The mortality rate is usually high for a hive with a lot of liquid honey flowing. It gets on the bees and blocks their breathing holes.

Enjoying learning about equipment for beekeepers? You may also want to read our guide to hive tools.

7 tips for using a bee vacuum

  1. Use protective gear to avoid bee stings, even if you don’t usually wear any. This sucking device is a threat to the colony and they may attack, especially if you experience gear malfunction.
  2. Perform multiple tests to make sure everything works. Make sure you’re comfortable using the vac before doing it for real.
  3. When possible, wait until nightfall as the bees will be in a relaxed state or sleeping. Ideally, you’ll be able to quickly hoover them up before they know what’s going on.
  4. Have a good understanding of your hive comonents so that the offload is super-efficient with minimal disruption.
  5. If the container gets too full they’ll overheat, so transfer them to a nuc on site.
  6. Check the relief gate is open to avoid using too much suction power and killing the bees.
  7. Beekeepers will often use smoke to calm the bees before using a vac. Don’t use too much as the bees may overeat the honey and regurgitate it when sucked up.

How to use a bee vac

To get a better idea of how to use a bee vacuum, check out this video. It shows a beekeeper removing wild bees from a toilet. You’ll notice that after smoking the hive, he carefully begins sucking up the bees like a regular vacuum.  

How to make a bee vac

The easiest way to get a bee vacuum is to buy one from a trusted supplier. There are plenty of options but the Bushkill BeeVac gets plenty of good reviews. These devices are purpose-built and tested for removing bees safely and humanely.

If you’re the practical type, you may want to try making your own bee vacuum. Follow this video to make a simple homemade version for around $30. Be sure to test it out before use to make sure it’s not too powerful. If it can vacuum your floor at home, it may have too much strength.

Commonly asked questions

Why do people use bee vacuums?

Bee vacuums are useful tools for safely and efficiently collecting bees from inaccessible spaces. The end of the vacuum can easily fit into crevices, chimneys, and holes in tree trunks. It can also be raised high into trees using a pole.

Does a bee vacuum hurt the bees?

A bee vac with appropriate suction shouldn’t harm the majority of bees; however, there will usually be a small percentage of bees that don’t survive the experience. Using too much suction or not providing adequate ventilation once they’re captured will result in a high mortality rate. 

Should I use a ribbed or smooth hose?

Ribbed and smooth vacuum hoses are both suitable for use with a bee vacuum. The ribbed variety is cheaper, lighter, and often more flexible which makes them a popular option.

Summing up

Most of the time you can move a swarm of bees by scooping them into a box. If they’re your own bees, moving supers is fairly straightforward.

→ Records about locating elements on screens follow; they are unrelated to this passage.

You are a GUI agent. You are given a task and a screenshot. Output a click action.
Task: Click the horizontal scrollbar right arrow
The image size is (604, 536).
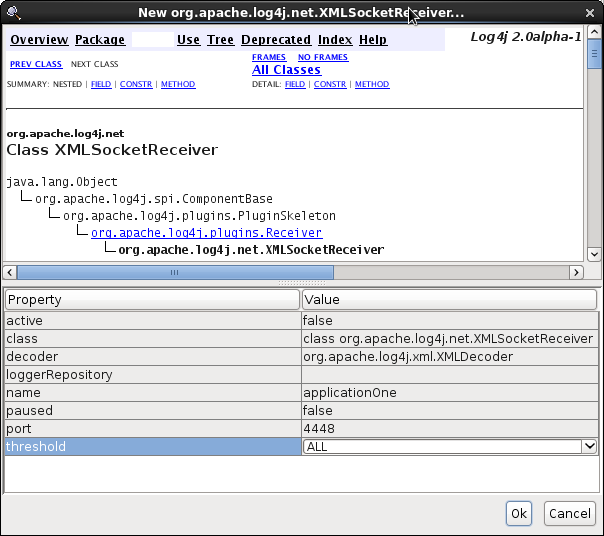pos(576,272)
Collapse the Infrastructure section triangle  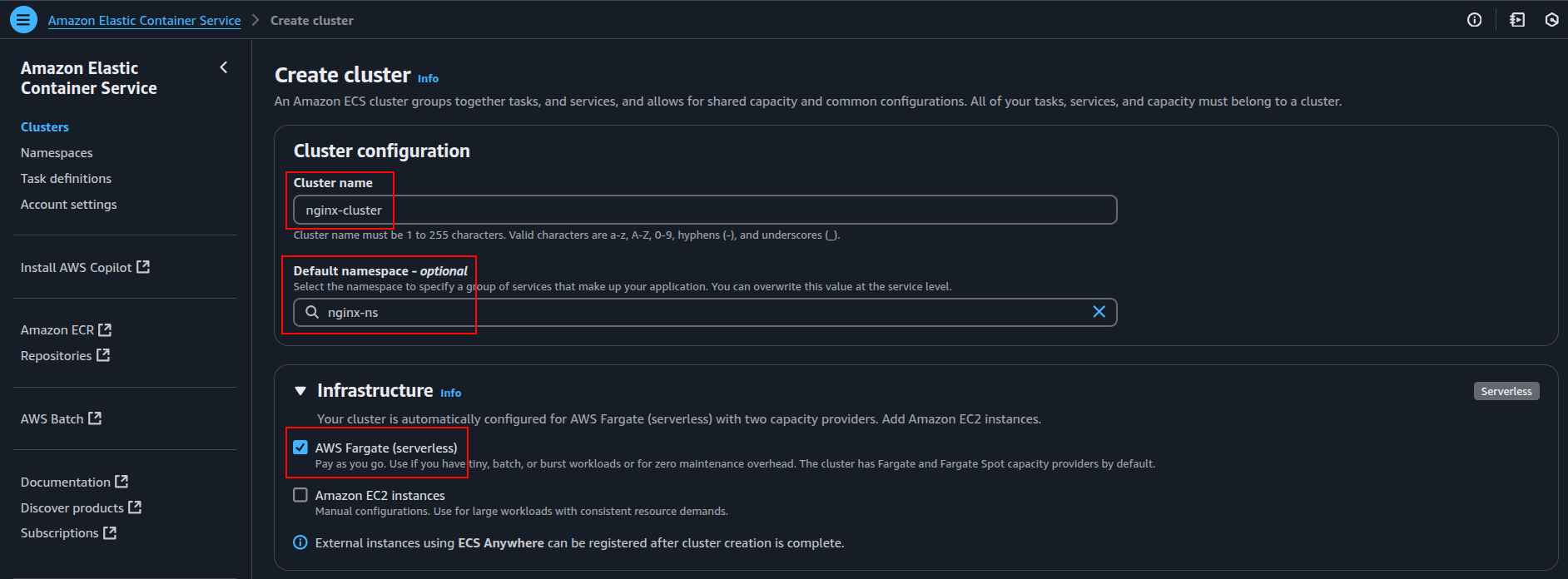click(300, 391)
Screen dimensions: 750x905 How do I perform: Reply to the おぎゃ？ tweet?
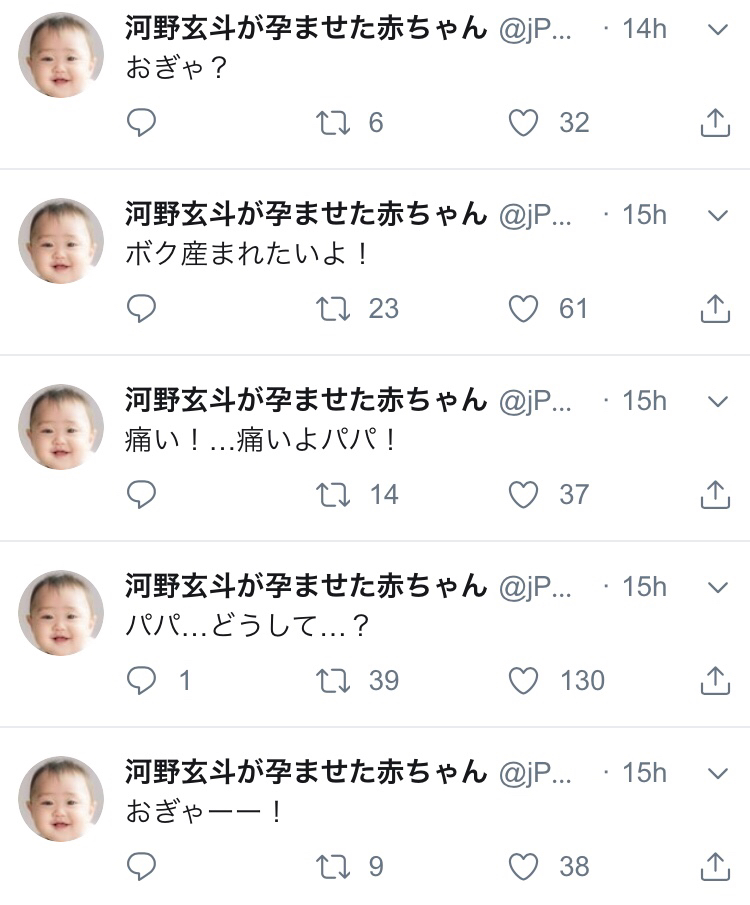coord(142,122)
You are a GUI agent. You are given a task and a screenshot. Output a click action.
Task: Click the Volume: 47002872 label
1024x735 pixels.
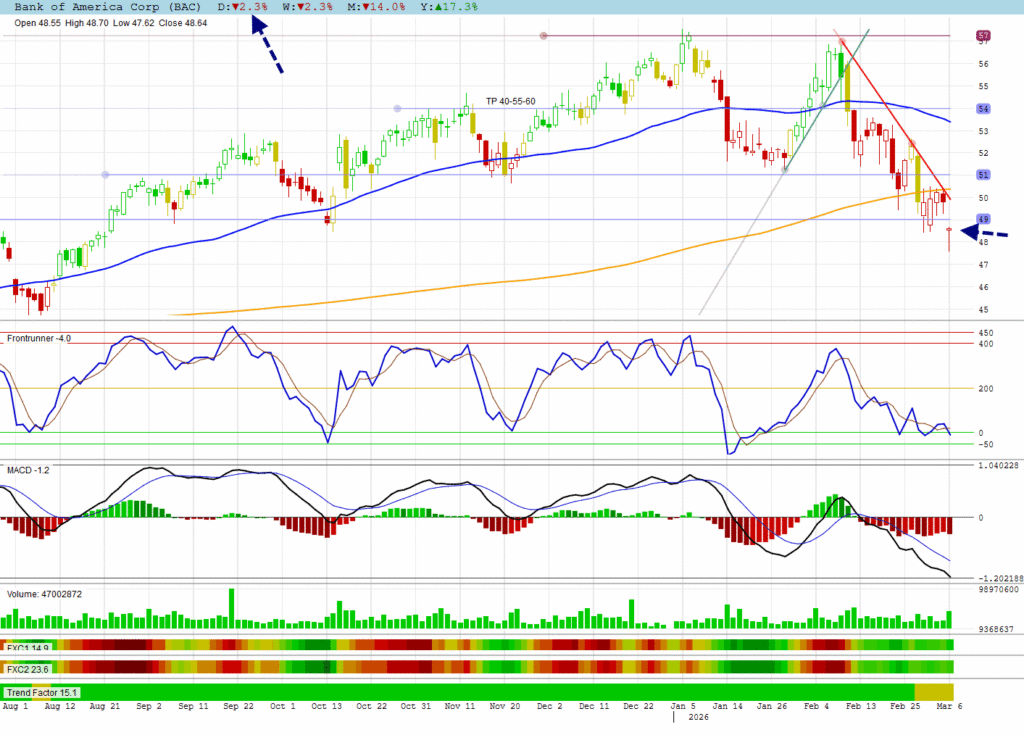tap(44, 594)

But bees occasionally settle in places that make life difficult. That’s where a bee vacuum comes in handy. It allows the user to easily suck up the colony and transfer them to a new location. The process is easy and there should be minimal collateral damage to the bees when done right. 

Bee vacuums shouldn’t be operated by people who don’t have experience dealing with bees. If you’re not a beekeeper, call a swarm removalist to get rid of unwanted bees from your property. This service is often free and you’ll also save money on bee sting cream.